和歌山県田辺市で毎年秋にある「田辺・弁慶映画祭」の実行委員会は12日、新型コロナウイルス感染拡大防止のため、今年はオンラインで開催すると発表した。日程は11月13〜15日の3日間。実行委事務局を務める市観光振興課の担当者は「例年とは異なる形となるが、より多くの方に作品を鑑賞していただき、田辺や映画祭の魅力を全国にPRしていきたい」と話している。
 弁慶映画祭は2007年から毎年開催しており、今年で14回目。
 例年は紀南文化会館(新屋敷町)を会場として、新人監督が対象のコンペティション作品などを上映している。過去の受賞者には商業映画で活躍している人もおり、映画業界では新人監督の登竜門として注目されている。

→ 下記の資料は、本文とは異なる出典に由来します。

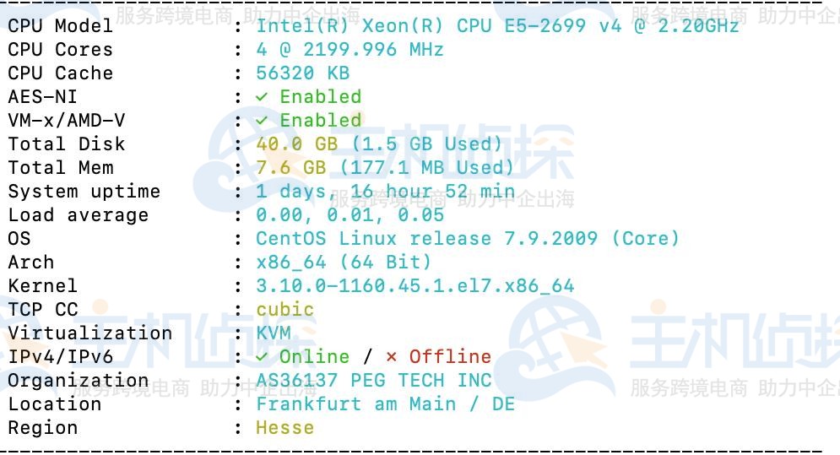Select the CPU Cache value 56320 KB
Screen dimensions: 840x455
pyautogui.click(x=302, y=73)
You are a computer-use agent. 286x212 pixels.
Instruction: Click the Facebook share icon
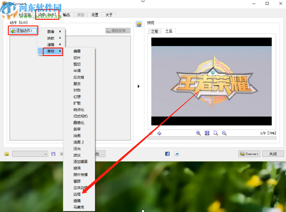tap(167, 154)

 今年は新型コロナの影響で、全国各地の映画祭が中止や規模縮小を決めたり、オンライン開催を打ち出したりしており、実行委でも対応を協議していた。
 今回はコンペ部門の入選作品をオンライン上で上映。配信方法をどうするか、例年ある市民審査をどうするかなどの詳細は検討中で、準備が整い次第公表するという。
 実行委事務局は「作品の配信以外にも、映画祭の雰囲気を感じてもらえるような企画も検討したい」としている。
■123作品の応募 コンペ部門
 第14回「田辺・弁慶映画祭」のコンペティション部門には、123作品の応募が集まっている。過去2番目の多さだった昨年の163作品からは減少したが、実行委事務局は「新型コロナが映画制作にも影響を与えている中で、思ったよりも多くの作品をご応募いただいた」と話している。

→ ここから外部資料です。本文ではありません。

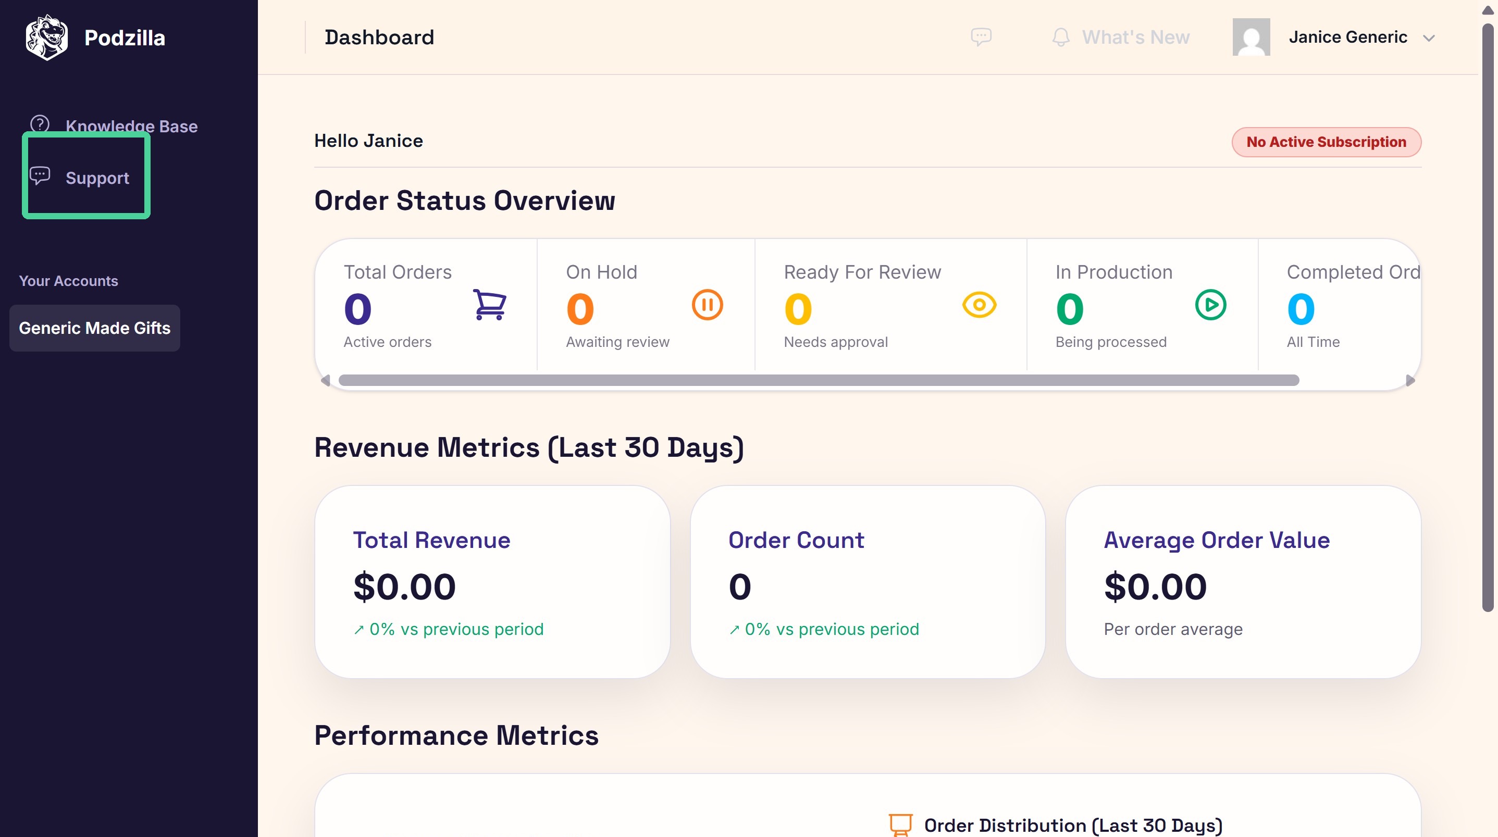
Task: Open the What's New link
Action: coord(1135,37)
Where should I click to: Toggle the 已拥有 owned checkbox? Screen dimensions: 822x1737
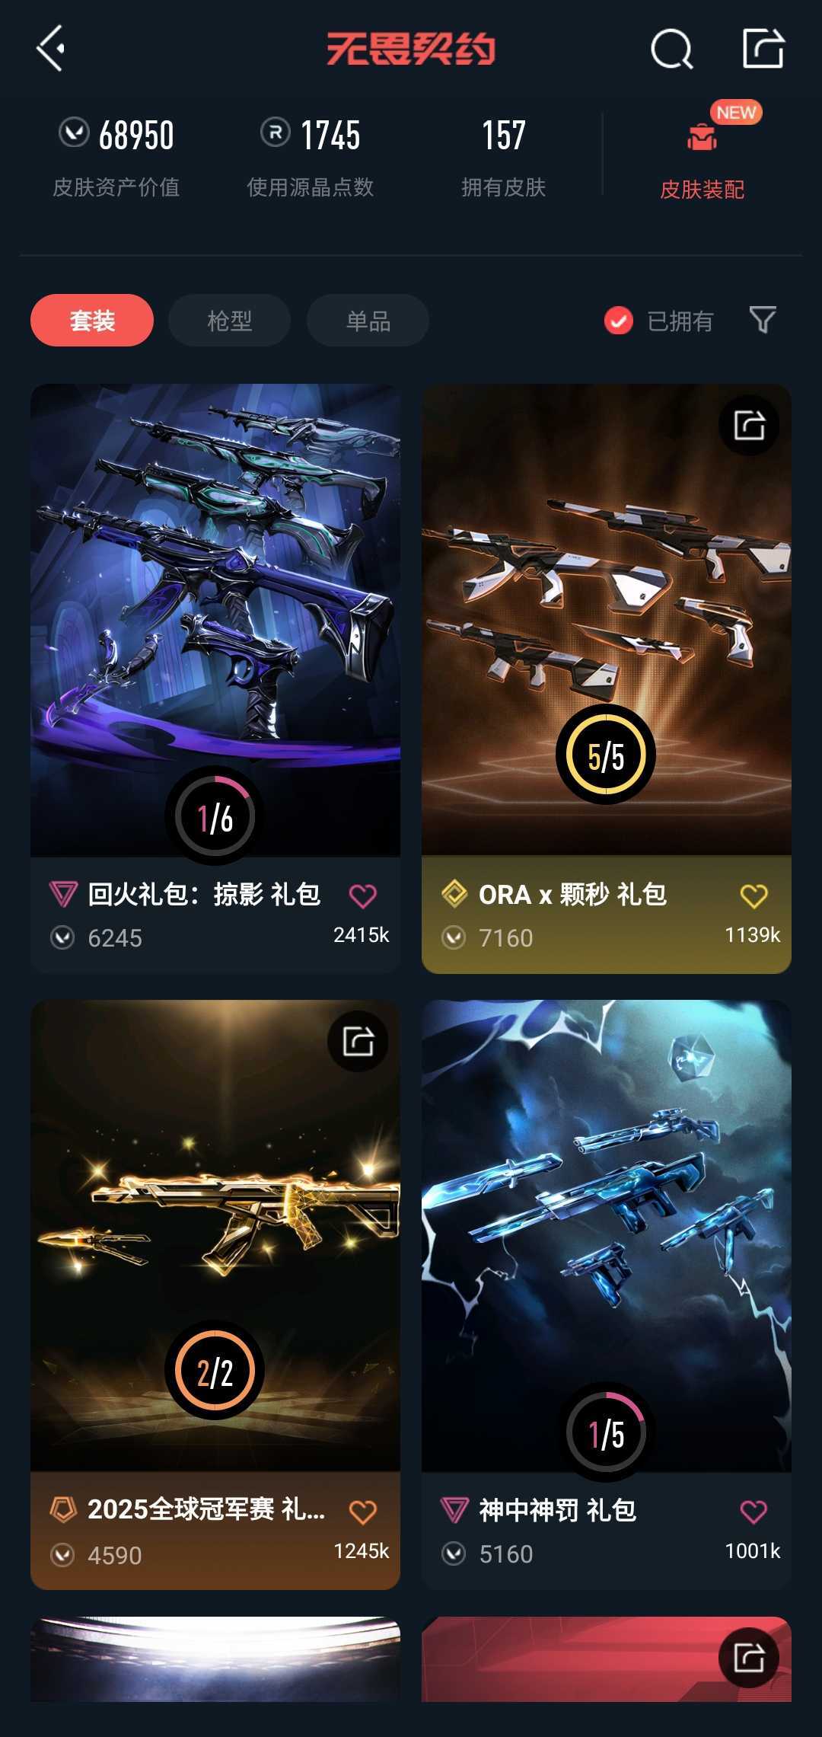619,321
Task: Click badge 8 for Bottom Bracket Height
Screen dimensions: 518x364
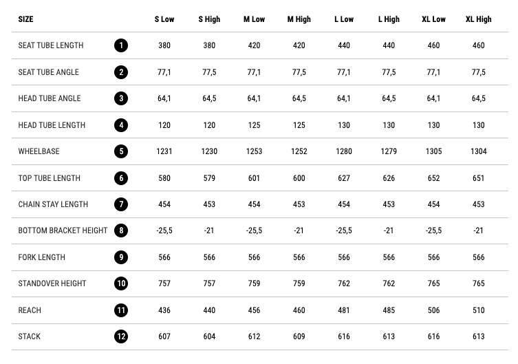Action: (x=121, y=231)
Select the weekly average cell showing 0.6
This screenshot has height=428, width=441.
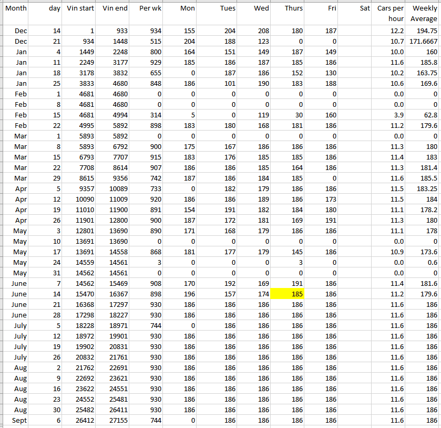pyautogui.click(x=423, y=263)
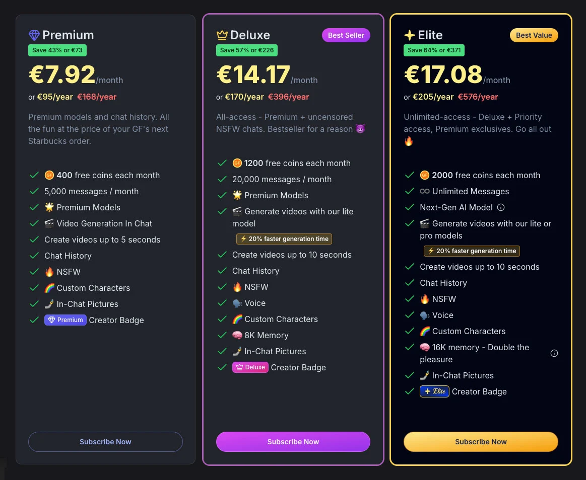Click info icon beside Next-Gen AI Model
Image resolution: width=586 pixels, height=480 pixels.
501,207
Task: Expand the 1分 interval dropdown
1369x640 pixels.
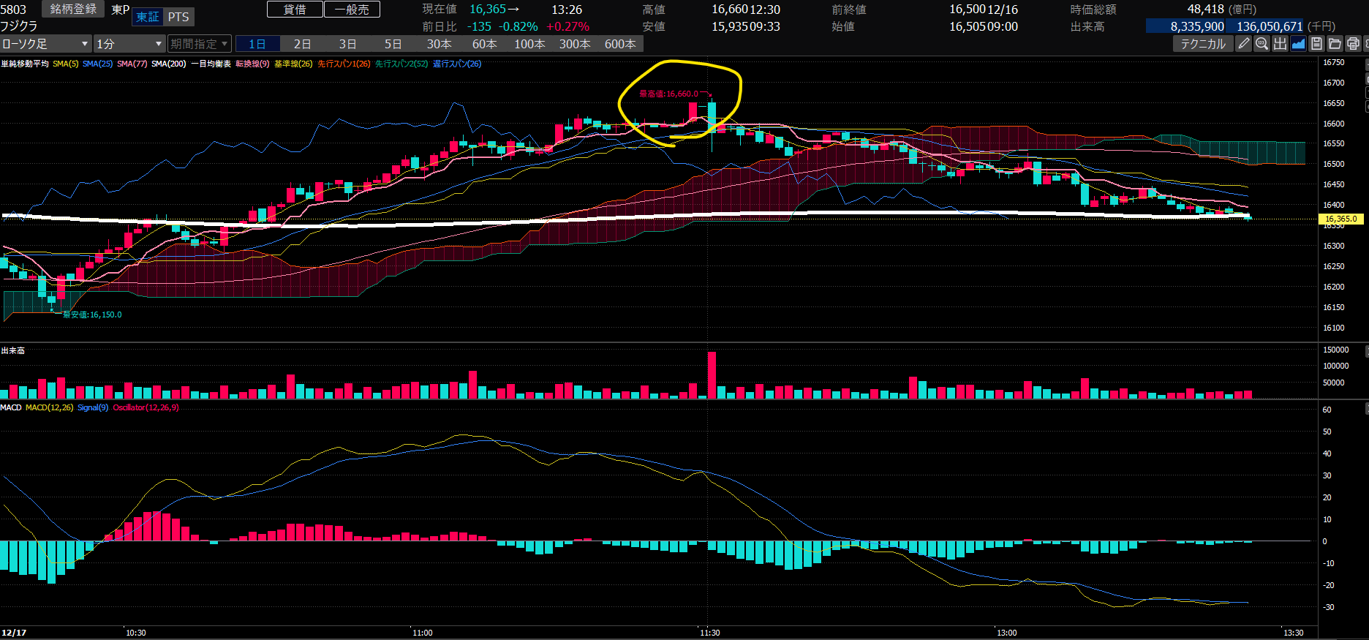Action: (x=129, y=44)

 コンペ部門の対象は、劇場公開3作品以内の監督による未公開作品としている。
 応募数は、最初の4年間は10〜21作品と低迷していた。しかし、「モリのいる場所」の沖田修一監督ら映画祭出身者が第一線で活躍するようになったこと、受賞作品がテアトル新宿(東京都)などで上映されるようになったこともあり、13年以降は毎年100作品を超えている。過去最多は18年の165作品。
 今年は、19年以降に完成した作品を対象に4月13日〜7月13日に募集。応募監督の内訳は男性102人、女性21人だった。平均年齢は34・2歳。作品ジャンルはヒューマンドラマが88作品と最も多く、ラブストーリー、青春と続く。
 入選作品は、9月ごろに発表する予定。